Tarek Lakhrissi: Art Basel Miami Beach 20246 Images
An Algerian-French artist, Tarek Lakhrissi recently showed with East London’s Nicoletti gallery, presenting his clear, glass-blown tongues and gelatinous door knockers – each one as ASMR-inducing as they sound – as part of a show entitled SPIT (2024), which took its name from his experience of being spat on at a Pride parade in Paris for carrying Algerian flags. The attackers were disgusted that he was queer and sympathetic to Palestine. From there, he unearthed the varied associations with spitting, both sensual and violent in a full-blown show. For Art Basel Miami Beach, he continues a focus on glass-blown sculpture. “I aimed to create a unique materiality that mirrors the transparency of these tongues in relation to the fluids produced when one spits or kisses,” he says. “This results in a peculiar scene that evokes a staged, queer-alien desire.” According to Lakhrissi, the tongues act like a “choreographed ballet”, provoking conversations around queer sexuality, race, class and also the shared hunger for community.

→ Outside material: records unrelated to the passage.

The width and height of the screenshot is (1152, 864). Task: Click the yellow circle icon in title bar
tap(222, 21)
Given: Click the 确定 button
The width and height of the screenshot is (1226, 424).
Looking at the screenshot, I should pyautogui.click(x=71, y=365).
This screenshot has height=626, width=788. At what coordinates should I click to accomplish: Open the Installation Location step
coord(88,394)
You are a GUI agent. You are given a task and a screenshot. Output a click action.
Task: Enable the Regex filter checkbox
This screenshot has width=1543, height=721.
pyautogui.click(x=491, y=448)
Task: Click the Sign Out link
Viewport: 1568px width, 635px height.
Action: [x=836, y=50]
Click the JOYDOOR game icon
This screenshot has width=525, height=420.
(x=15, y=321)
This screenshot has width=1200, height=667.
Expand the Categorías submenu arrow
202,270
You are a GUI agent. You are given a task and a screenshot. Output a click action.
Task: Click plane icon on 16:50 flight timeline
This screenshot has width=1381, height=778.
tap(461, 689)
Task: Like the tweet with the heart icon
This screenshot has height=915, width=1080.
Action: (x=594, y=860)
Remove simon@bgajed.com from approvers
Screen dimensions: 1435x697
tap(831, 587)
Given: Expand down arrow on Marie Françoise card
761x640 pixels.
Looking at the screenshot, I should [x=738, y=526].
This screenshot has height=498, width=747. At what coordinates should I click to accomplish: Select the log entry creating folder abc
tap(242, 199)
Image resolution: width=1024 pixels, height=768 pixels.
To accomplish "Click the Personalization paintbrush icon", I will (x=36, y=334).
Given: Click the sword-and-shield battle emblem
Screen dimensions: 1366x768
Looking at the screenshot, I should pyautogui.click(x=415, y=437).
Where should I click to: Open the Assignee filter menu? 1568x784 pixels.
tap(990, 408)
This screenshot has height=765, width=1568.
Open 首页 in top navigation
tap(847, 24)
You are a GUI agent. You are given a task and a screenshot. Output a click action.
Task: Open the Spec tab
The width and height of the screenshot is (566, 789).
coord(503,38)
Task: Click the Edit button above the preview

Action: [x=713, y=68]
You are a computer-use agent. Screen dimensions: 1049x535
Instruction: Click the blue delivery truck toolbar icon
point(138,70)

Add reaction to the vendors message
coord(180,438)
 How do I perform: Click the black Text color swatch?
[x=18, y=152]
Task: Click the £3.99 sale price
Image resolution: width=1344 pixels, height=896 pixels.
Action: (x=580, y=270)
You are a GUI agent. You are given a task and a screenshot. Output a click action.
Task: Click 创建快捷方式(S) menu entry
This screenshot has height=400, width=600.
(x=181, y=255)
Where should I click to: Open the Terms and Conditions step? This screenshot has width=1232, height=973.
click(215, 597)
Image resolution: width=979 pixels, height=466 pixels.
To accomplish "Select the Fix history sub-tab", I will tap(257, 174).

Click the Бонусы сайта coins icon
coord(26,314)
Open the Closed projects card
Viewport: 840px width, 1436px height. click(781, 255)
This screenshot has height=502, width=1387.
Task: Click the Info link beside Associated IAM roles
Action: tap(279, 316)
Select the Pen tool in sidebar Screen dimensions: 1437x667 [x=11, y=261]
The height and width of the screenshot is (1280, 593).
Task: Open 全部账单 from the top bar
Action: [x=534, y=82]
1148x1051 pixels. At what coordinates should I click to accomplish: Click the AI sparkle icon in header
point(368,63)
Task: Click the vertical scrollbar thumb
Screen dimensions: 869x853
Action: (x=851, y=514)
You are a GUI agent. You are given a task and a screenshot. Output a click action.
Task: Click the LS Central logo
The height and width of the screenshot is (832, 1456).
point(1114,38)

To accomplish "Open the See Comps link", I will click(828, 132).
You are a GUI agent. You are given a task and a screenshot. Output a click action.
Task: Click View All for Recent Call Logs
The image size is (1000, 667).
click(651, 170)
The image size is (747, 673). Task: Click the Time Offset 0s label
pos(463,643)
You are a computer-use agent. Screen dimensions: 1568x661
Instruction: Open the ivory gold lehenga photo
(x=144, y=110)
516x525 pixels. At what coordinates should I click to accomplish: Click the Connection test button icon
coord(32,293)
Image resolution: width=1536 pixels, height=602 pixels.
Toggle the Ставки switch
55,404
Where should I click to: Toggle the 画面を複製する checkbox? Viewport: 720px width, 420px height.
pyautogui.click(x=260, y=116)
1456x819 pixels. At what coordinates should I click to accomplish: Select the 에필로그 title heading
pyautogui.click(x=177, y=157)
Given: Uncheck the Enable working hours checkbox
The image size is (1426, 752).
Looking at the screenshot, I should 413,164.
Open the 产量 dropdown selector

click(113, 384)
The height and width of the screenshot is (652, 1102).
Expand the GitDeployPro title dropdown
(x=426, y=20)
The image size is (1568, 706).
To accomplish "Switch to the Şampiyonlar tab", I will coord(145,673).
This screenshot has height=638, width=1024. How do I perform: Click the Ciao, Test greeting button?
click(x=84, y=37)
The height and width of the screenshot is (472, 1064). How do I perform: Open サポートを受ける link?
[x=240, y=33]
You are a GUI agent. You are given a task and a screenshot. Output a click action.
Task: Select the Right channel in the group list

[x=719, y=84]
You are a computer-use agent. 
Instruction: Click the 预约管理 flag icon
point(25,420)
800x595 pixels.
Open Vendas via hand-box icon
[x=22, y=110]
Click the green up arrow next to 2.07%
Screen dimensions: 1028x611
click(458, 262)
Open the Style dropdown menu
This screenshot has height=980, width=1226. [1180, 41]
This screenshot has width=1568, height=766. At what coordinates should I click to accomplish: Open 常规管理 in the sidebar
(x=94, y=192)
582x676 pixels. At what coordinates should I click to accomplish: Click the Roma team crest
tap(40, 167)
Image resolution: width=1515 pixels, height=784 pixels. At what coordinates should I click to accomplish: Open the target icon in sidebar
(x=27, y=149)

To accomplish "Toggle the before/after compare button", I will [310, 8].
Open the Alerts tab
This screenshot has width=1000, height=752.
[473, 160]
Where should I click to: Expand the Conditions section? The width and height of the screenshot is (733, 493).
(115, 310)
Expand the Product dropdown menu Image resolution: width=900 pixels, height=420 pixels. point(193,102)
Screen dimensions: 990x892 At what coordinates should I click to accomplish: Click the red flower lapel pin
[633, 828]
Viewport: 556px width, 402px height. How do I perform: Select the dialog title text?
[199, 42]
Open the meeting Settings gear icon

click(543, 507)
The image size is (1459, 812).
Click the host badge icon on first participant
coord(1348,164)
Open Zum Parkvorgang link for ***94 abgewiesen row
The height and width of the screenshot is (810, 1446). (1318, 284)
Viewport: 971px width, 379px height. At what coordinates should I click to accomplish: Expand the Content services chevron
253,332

Tomm El-Saieh: Art Basel Miami Beach 20242 Images
Meet Haitian artist Tomm El-Saieh, a returning favourite who cemented his status in the city way back in December 2017, when he aired his ICA Miami exhibition. Born in Haiti, he left the island aged seven, but has since riffed on its cultural cues, including Voudou. Splicing the trippy sensibilities – redolent of a trance – with abstraction, his work shares affinities with modern art classics, such as Kandinsky and perhaps in a more contemporary vein, the likes of Jawara Alleyne’s favourite, Caymanian artist Bendel Hydes. Of course, El-Saieh’s work is all his own, deploying an amped-up palette that almost breathes on the canvas. Richly layered with labyrinthine patterns and several coats, the oil paintings recall oil slicks or phosphenes. At the fair, he’s showing a work called “Spiraling Siren”. “[It’s] an anthem for hybridity and/or the ‘third space’,” he explains. “Sounds called from the depths, where myth and memory entwine, spiraling above and below waters, mapping what was and will be.”
Art Basel Miami Beach runs from Friday, 6 Dec 2024 – Sunday, 8 Dec 2024.